This episode unpacks why reactivity spreads so quickly, what it reveals about your systems and leadership, and how to shift your team into a calmer, more self-sufficient rhythm. When you tighten the structure, slow the internal pace, and coach instead of rescue, your team rises and the business finally runs without constant firefighting.
Inside the episode:
• Why urgency spreads through a team even when everyone is trying their best
• How to reduce the “open loops” that cause confusion, overwhelm, and reactivity
• The leadership shifts that turn a dependent team into a self-sufficient one
If your team is reactive, if they are overwhelmed, if they are operating as if everything is urgent, it doesn't have to stay that way. But what you need to understand is it's because the business is being run in a reactive state. Whether that's you as a leader and how you're running the business, or the operating system, there is a shift in how your team responds to the way a business is being run. When you're overloaded, you're scattered, and you're juggling too many things, your team will mirror that energy. When everything feels urgent to you, everything becomes urgent to them. When you have 20 open loops on your mind, they're going to inherit all of those open loops, whether you intend for them to or not.

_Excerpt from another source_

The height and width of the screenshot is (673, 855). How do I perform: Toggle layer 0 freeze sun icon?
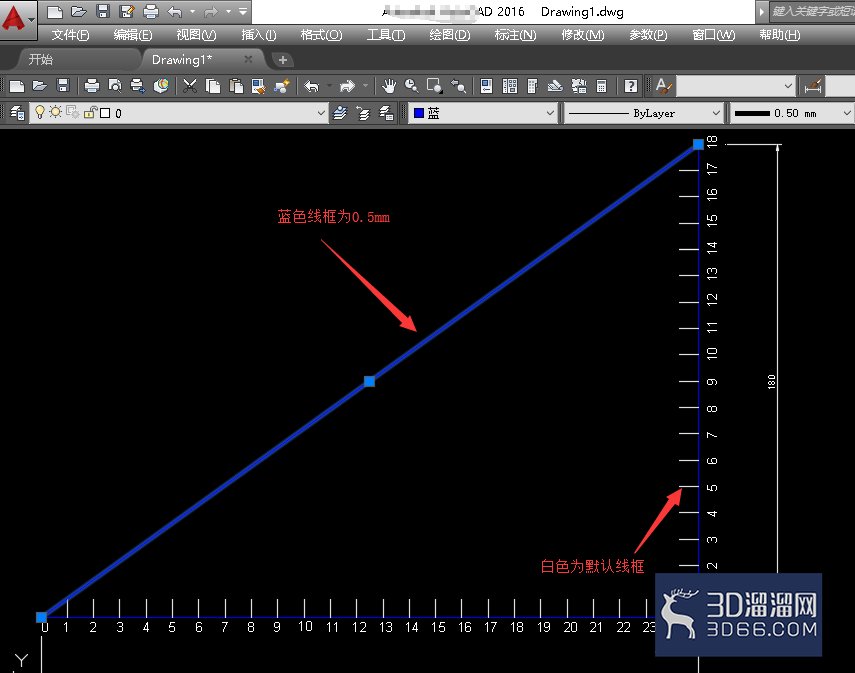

So a reactive team isn't just a people problem. It's not just how they are showing up, and it's not about who they are. It's about what they're reacting to. It's an issue with priorities and clarity and structure. And that's good news, because when you shift those three things, you can shift the entire culture of your business. So we're going to dig in today and talk about what actually creates a reactive team, what that says about how your business is running, and how to turn your team into a more self-sufficient team — a team that's able to lead themselves and drive results without the need for micromanagement. And ultimately, that frees you up as the business owner and lets you focus on growth.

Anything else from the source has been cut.